By B. Muralidhar Reddy

ISLAMABAD, NOV. 28. Tension between the United States-led coalition and the military establishment in Pakistan is growing over the nature of war reporting on Afghanistan. While Washington is upset over what it believes as reports in a section of the Pakistani press that ``seek to undermine'' the military campaign in Afghanistan, Islamabad is angry over what it perceives as ``irresponsible'' reporting by a section of the Western media about the role of Pakistan.

Today, both sides ventilated their grievances against each other's press. The U.S. was agitated over a report in a section of the Pakistani press over the alleged death of 16 U.S. marines when they went to launch an offensive on Kandahar. Islamabad was angry over a number of reports in the West about Pakistani helicopters ferrying back home army officers and regulars engaged in fighting along with the Taliban in Kunduz and other parts of Afghanistan.

Maj. Gen. Rashid Qureshi, press secretary to the Pakistan President, was so angry over reports of Pakistan Air Force rescuing its military officers and men from the battle zone that he wanted reporters filing such false reports to be sacked.

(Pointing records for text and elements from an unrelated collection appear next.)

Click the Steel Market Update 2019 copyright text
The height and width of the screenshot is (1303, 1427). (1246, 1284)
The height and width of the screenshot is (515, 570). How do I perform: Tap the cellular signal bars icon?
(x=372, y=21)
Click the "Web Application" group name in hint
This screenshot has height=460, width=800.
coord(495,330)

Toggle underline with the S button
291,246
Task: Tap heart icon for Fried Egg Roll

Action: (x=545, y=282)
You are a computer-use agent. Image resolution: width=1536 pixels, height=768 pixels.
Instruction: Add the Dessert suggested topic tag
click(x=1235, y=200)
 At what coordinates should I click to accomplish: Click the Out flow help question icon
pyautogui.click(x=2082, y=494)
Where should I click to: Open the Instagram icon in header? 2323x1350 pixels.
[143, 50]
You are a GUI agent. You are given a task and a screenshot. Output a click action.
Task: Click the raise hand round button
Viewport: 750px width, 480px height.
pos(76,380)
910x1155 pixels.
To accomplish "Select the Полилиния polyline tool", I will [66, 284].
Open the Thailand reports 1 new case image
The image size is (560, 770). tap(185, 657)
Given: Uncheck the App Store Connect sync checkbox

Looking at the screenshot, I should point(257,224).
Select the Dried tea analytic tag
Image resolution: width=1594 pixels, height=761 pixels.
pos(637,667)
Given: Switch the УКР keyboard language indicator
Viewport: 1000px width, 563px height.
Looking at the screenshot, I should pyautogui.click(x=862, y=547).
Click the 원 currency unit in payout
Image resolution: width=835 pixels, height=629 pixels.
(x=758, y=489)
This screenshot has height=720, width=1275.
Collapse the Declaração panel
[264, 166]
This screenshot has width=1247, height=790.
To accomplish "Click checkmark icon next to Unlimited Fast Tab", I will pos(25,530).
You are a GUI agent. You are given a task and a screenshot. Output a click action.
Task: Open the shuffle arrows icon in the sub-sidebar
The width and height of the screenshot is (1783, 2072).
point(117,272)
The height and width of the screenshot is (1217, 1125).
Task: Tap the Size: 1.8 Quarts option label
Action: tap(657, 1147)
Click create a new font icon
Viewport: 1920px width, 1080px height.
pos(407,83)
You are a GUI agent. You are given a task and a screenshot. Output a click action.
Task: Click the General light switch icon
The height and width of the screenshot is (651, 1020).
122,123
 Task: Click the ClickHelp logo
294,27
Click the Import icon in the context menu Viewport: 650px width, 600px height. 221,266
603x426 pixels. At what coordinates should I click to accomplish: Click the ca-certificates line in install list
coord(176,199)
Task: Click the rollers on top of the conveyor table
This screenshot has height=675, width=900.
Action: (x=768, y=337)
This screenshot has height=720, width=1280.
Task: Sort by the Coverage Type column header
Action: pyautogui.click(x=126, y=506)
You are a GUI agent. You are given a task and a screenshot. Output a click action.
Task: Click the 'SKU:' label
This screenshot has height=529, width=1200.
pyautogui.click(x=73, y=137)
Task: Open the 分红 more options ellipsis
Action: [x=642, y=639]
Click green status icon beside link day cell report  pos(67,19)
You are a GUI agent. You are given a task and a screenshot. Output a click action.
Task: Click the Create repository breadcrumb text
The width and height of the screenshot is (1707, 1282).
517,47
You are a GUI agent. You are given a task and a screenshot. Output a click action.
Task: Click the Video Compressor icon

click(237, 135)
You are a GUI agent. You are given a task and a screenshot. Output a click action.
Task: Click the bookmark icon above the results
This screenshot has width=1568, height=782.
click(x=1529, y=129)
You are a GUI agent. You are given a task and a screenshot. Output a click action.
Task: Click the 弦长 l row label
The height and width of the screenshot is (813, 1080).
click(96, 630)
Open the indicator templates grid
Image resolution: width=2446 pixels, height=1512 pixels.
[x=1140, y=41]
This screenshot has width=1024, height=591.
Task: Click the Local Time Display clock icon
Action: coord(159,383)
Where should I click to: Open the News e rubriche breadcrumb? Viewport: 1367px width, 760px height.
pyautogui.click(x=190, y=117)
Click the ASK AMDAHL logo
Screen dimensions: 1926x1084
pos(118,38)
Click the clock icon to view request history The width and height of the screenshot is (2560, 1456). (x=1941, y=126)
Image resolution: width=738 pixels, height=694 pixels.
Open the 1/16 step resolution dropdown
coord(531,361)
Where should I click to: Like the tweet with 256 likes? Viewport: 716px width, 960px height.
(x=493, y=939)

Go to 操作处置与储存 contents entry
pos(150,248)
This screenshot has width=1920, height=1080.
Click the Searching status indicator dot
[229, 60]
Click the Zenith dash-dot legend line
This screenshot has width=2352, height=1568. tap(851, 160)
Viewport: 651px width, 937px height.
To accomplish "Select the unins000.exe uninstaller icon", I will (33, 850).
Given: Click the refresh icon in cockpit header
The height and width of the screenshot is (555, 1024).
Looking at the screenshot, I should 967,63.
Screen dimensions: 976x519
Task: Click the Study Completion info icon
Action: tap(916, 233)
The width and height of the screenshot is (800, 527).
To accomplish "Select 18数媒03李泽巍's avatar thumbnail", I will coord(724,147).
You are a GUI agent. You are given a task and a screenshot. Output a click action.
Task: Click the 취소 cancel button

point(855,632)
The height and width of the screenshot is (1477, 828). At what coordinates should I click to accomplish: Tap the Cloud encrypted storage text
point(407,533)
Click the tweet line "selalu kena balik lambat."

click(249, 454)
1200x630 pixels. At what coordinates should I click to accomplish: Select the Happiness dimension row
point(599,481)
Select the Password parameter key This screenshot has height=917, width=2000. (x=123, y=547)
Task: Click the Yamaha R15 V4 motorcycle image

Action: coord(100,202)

Maj. Gen. Qureshi's outburst prompted a Pakistani journalist to remind him that such things did not happen in ``civilised and democratic societies'' and that it was a tradition confined only to Pakistan. The Pakistan Foreign Office spokesperson, Mr. Aziz Khan, chipped in to say that in the past too when he was Ambassador in Afghanistan, the Northern Alliance had claimed to have captured Pakistani military officers and regulars but never produced them in public.

At the U.S. briefing, the spokesperson, the Ambassador, Mr. Kenton W. Keith, described the report in the Pakistani press about the death of 16 U.S. marines as ``rubbish'' and asserted that there was no truth whatsoever in the claim. Two days ago, reacting to a similar report, the coalition information centre deemed it necessary to issue a statement denouncing it as ``typical'' of reports in the Pakistani press ever since the October 7 military campaign in Afghanistan.